◆ THE PROBLEM ◆
I need the lines from the one holding "Instruction: Select the Diese Woche filter" to the last line of the data below repeated exactly, both included, without pictures.

◆ SUPPLIED MATERIAL ◆
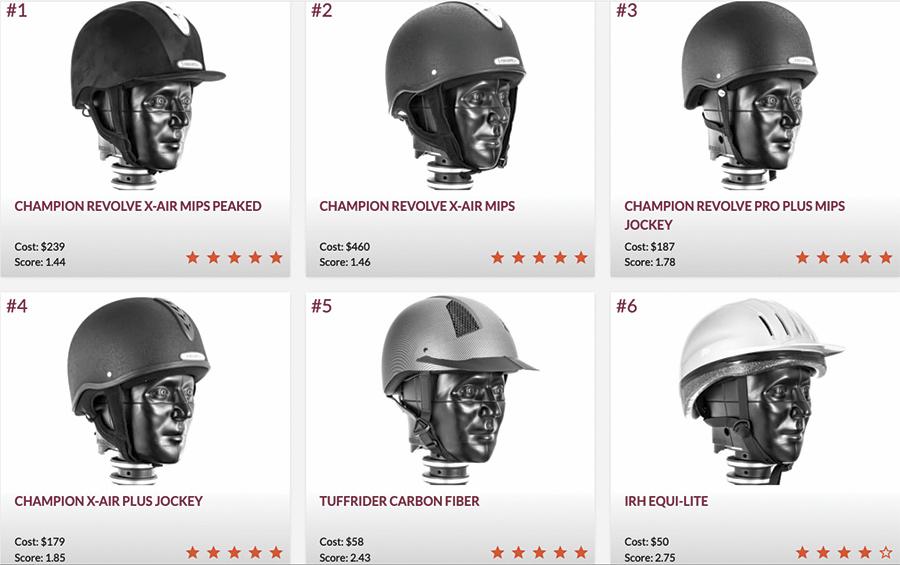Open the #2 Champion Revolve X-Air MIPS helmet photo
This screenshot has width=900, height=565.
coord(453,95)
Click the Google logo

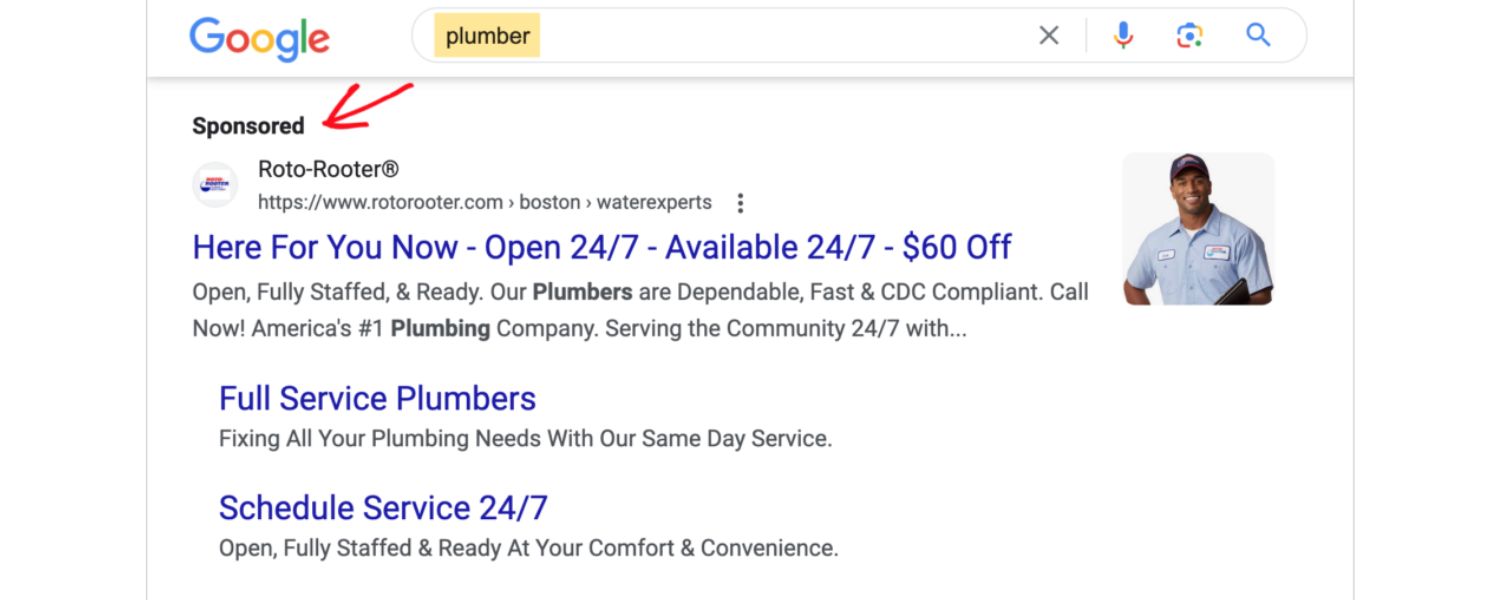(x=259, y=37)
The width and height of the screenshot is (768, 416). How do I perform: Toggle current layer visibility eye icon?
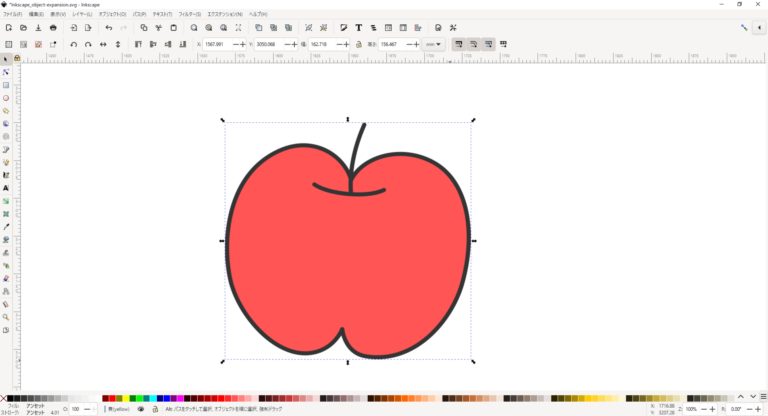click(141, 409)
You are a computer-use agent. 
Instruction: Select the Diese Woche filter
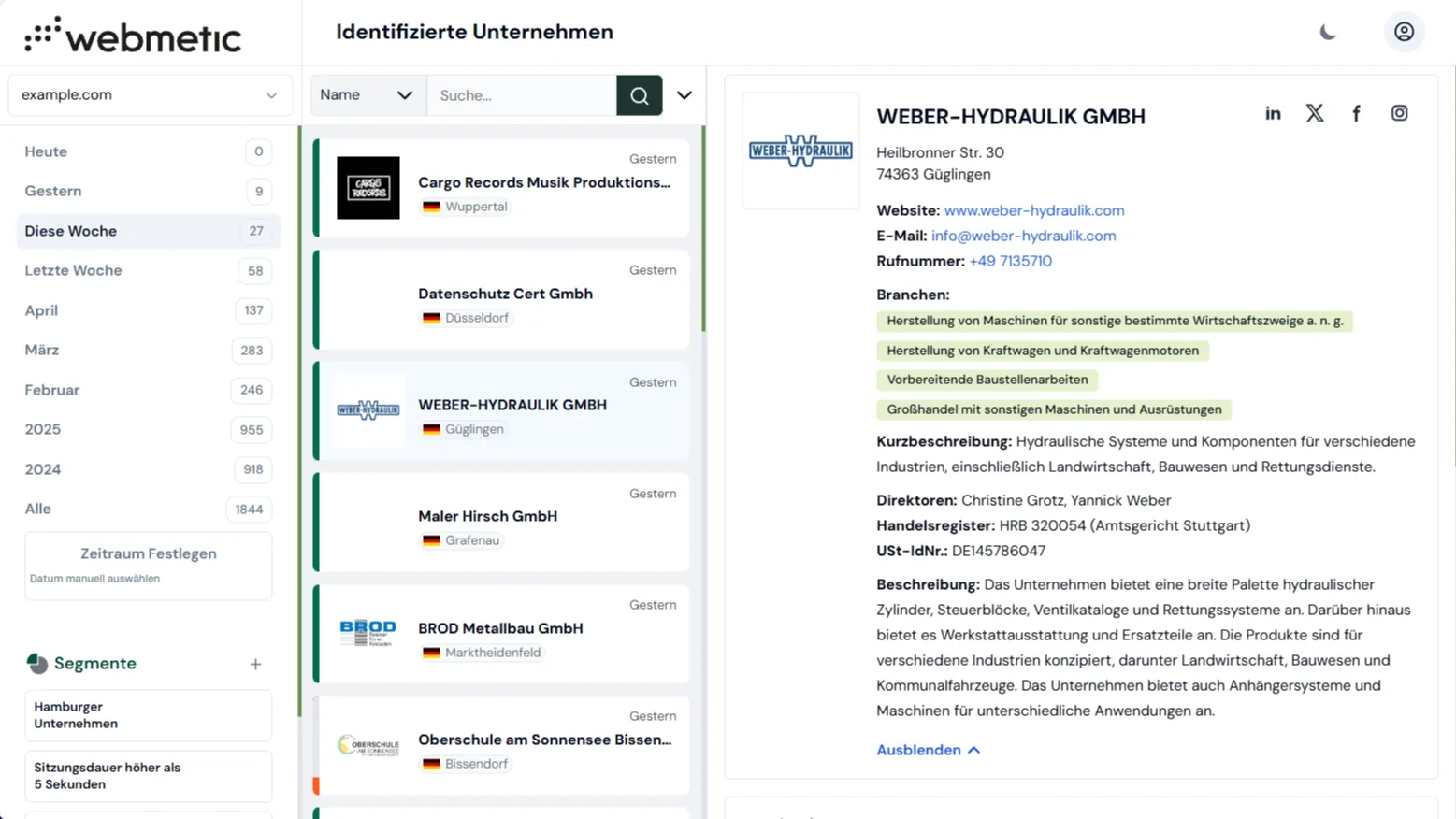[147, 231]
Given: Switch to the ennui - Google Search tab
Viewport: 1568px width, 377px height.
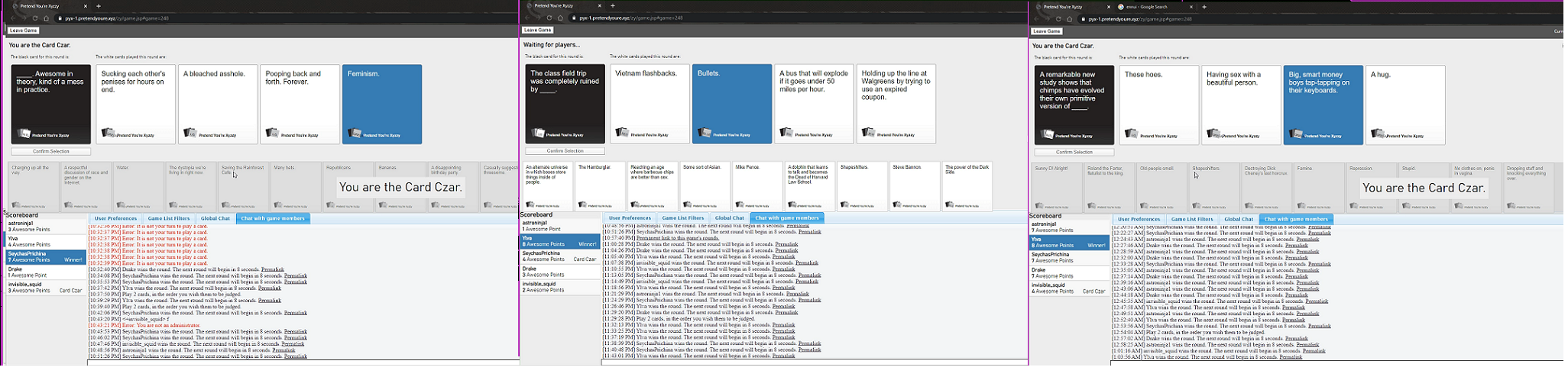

◆ EXPECTED ANSWER ◆
Instruction: Select the Diese Woche filter
[147, 231]
Given: Switch to the ennui - Google Search tab
Viewport: 1568px width, 377px height.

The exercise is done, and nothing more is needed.